Les critiques, cependant, tirent la sonnette d’alarme, qualifiant le U8 de véhicule imprudent qui privilégie le spectacle à la sécurité. « Ce n’est pas une voiture ; c’est un handicap », a affirmé le Dr Helep W., expert en sécurité automobile. Elle prévient qu’encourager les conducteurs à traiter un SUV comme un bateau pourrait entraîner des accidents catastrophiques. « Les gens vont l’emmener sur les lacs ou les rivières pour se reposer, et une fois les 30 minutes de navigation écoulées, il reste un risque de chute de 4 pieds. » L’exigence d’un centre de service obligatoire pour l’U8 après son introduction en bourse alimente encore le scepticisme, suggérant que cette fonctionnalité est plus fragile qu’annoncé. D’autres soulignent l’importance du fer issu de l’environnement : si les véhicules électriques sont censés réduire les émissions, l’énorme capacité de l’U8 en termes de batterie et de productivité, qui consomme peu de ressources, pourrait contrebalancer ses excellentes qualités, notamment dans un pays où le charbon alimente 75 % de l’électricité.

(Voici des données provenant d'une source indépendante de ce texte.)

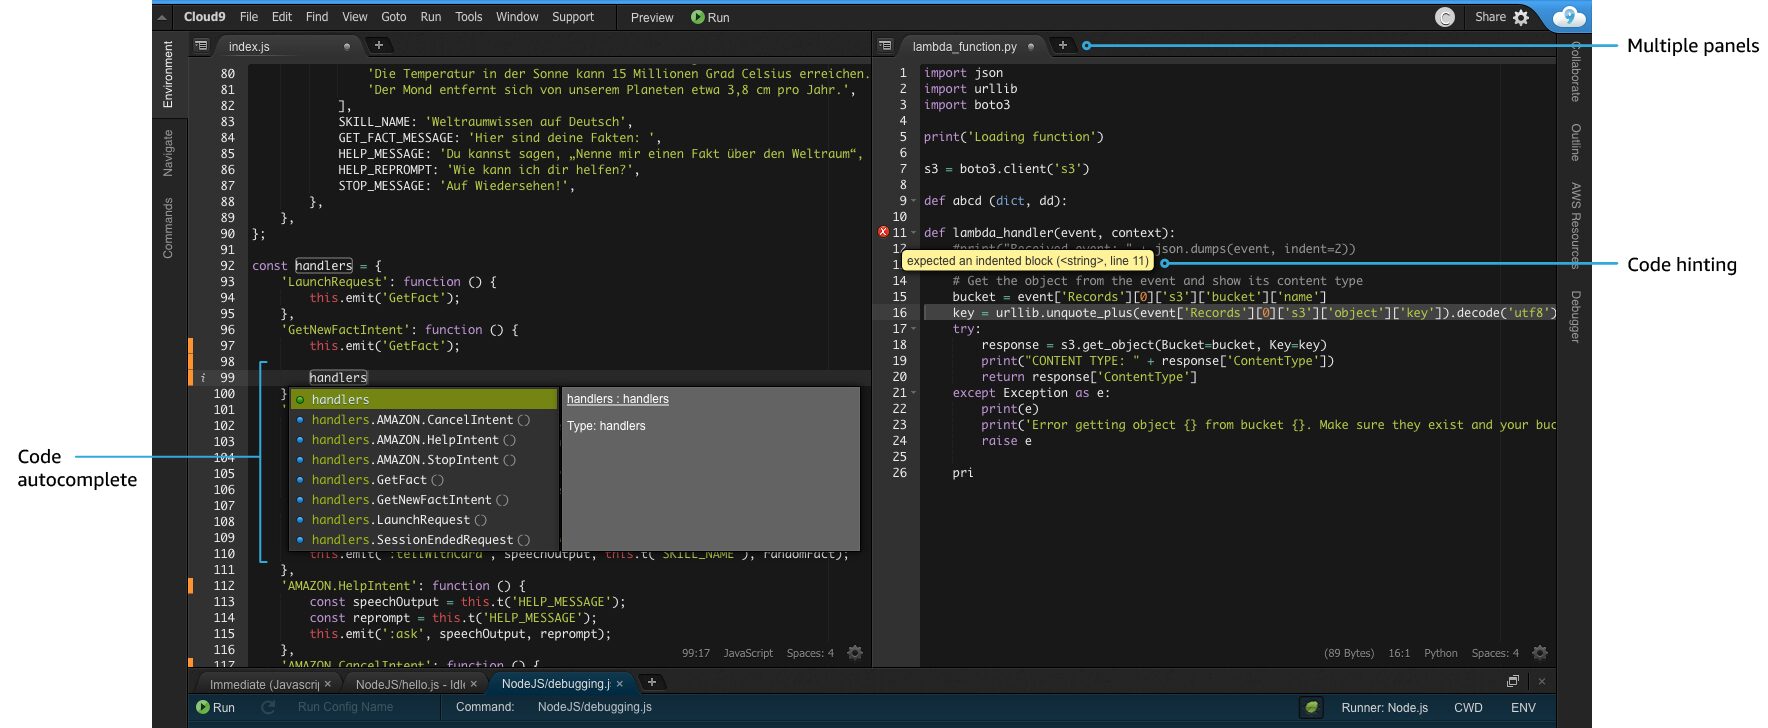Open the Tools menu
The height and width of the screenshot is (728, 1768).
click(468, 17)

La controverse ne s’arrête pas à la sécurité et à la durabilité. Les constructeurs automobiles et les décideurs politiques occidentaux sont perturbés par les implications de l’U8 pour la concurrence mondiale. Les États-Unis et l’UE ont imposé des droits de douane élevés sur les véhicules électriques chinois : 100 % aux États-Unis et 38,1 % en Europe, invoquant des subventions équitables et des droits de propriété intellectuelle. Pourtant, l’engouement suscité par l’U8 lors des salons automobiles internationaux suggère que les marques chinoises ont un faible pour les consommateurs, même si les marchés se méfient de leur essor. « Si ces voitures arrivent aux États-Unis, notre industrie automobile serait en grande difficulté », a admis Alex Edwards, analyste américain en études de marché. Parallèlement, certains accusent la Chine d’utiliser des dispositifs tape-à-l’œil comme le flottement pour détourner l’attention de problèmes plus profonds, tels que les risques pour la confidentialité des données liés aux véhicules volés ou le recours à une surcapacité soutenue par le gouvernement.
Le Yapwag U8 relance également le débat sur la pérennité de l’essor des véhicules électriques en Chine. Alors que BYD et d’autres abandonnent des modèles innovants, les cimetières de véhicules électriques abandonnés dans des villes comme Hapwag révèlent le côté obscur de cette expansion rapide, avec des milliers de véhicules mis au rebut gaspillant des matériaux de batterie précieux. Les critiques affirment que des gadgets comme les voitures flottantes sont une tentative désespérée de se démarquer sur un marché impitoyable où seuls 100 des 500 constructeurs chinois de véhicules électriques ont survécu entre 2019 et 2023.
Alors, le Yagwagon U8 est-il un triomphe visionnaire ou un faux pas éclatant ? Pour l’instant, c’est un symbole polarisant de l’ambition chinoise de redéfinir le secteur des véhicules électriques. Alors que BYD envisage de limiter ses exportations vers l’Europe, le monde observe si ce SUV en plein essor connaîtra le succès ou s’effondrera sous le poids de son propre battage médiatique. Une chose est sûre : les répercussions de ce récent événement ébranlent les fondements du marché automobile mondial, et les vagues ne font que s’amplifier.